What you are asked to do >>
Can you write out the items below again with "Screen dimensions" swapped for "Display size", keeping everything else the same and leaving out the pictures?

══ Records shown

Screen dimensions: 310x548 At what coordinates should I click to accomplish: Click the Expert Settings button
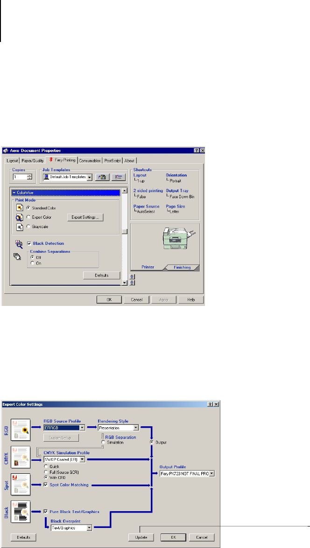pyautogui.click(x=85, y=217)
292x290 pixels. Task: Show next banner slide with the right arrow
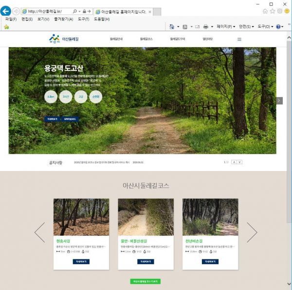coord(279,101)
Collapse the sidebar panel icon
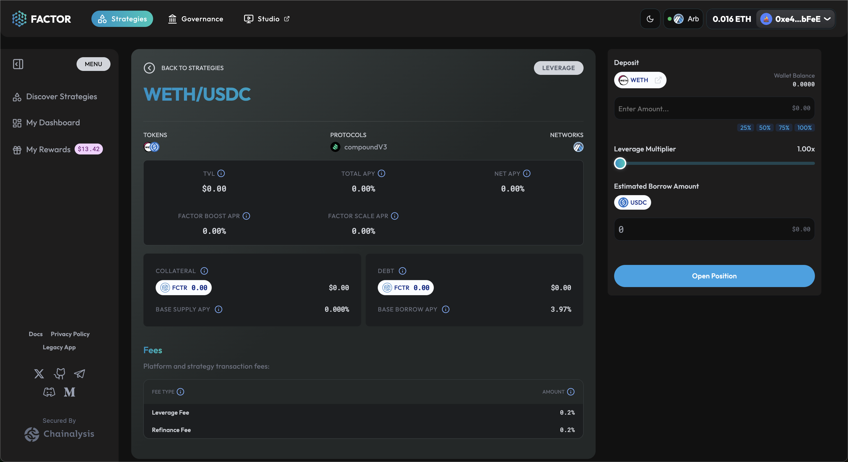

════

Solution below >>
Display size: 310x548 At what coordinates should I click to accomplish: Click the Expert Settings button
pyautogui.click(x=85, y=217)
292x290 pixels. Task: Show next banner slide with the right arrow
coord(279,101)
Collapse the sidebar panel icon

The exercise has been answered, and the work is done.